--- begin ---

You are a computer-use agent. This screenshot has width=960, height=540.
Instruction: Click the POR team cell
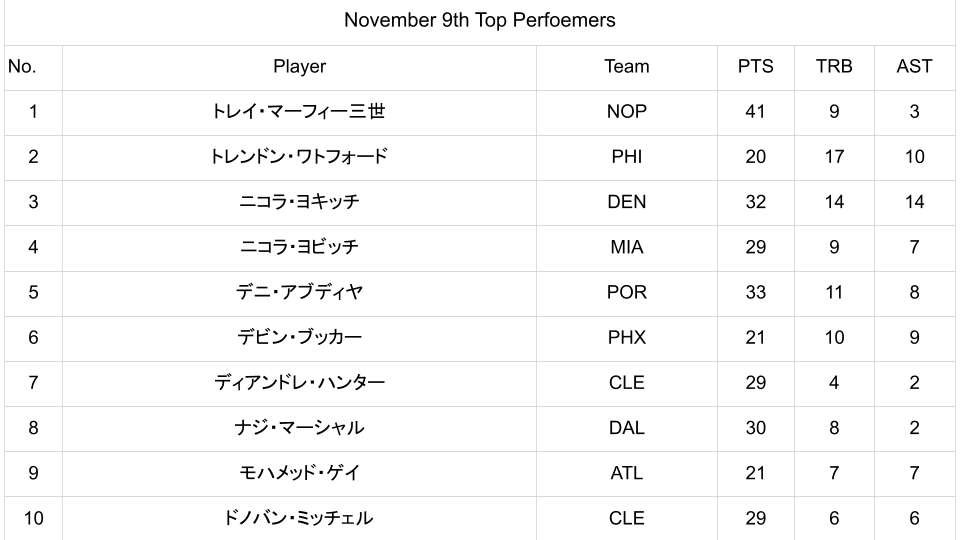coord(626,292)
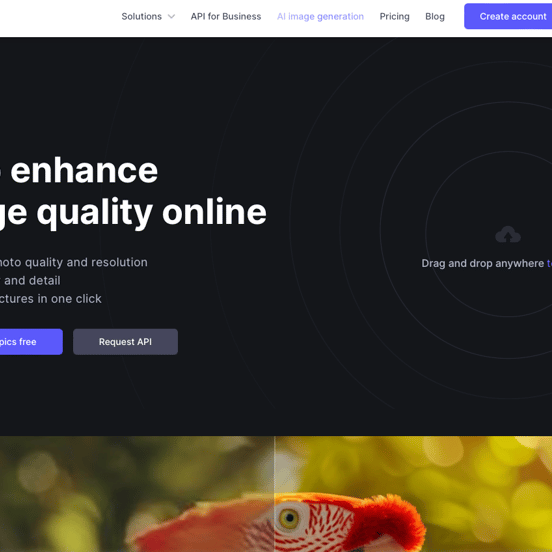Click the parrot's eye in enhanced image

(290, 518)
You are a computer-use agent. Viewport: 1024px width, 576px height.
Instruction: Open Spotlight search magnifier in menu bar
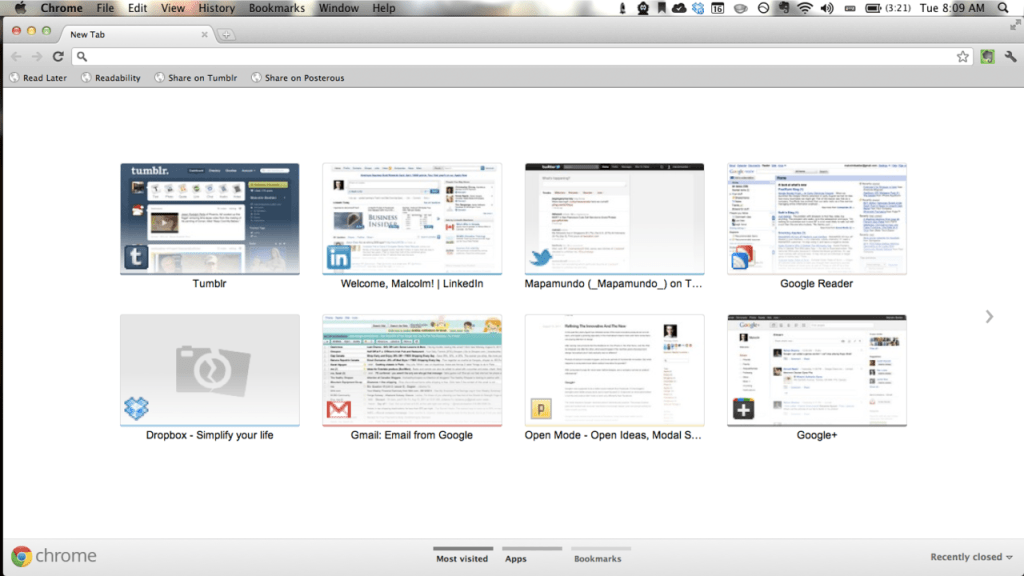click(1003, 8)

--- end ---

◆ **Work instructions**:
Please turn everything from the row containing "You are a computer-use agent. Viewport: 1024px" down to the last row into a numbered list, skipping blank lines and leaving out the pictures.

◆ **The completed task**:
1. You are a computer-use agent. Viewport: 1024px width, 576px height.
2. Instruction: Open Spotlight search magnifier in menu bar
3. click(1003, 8)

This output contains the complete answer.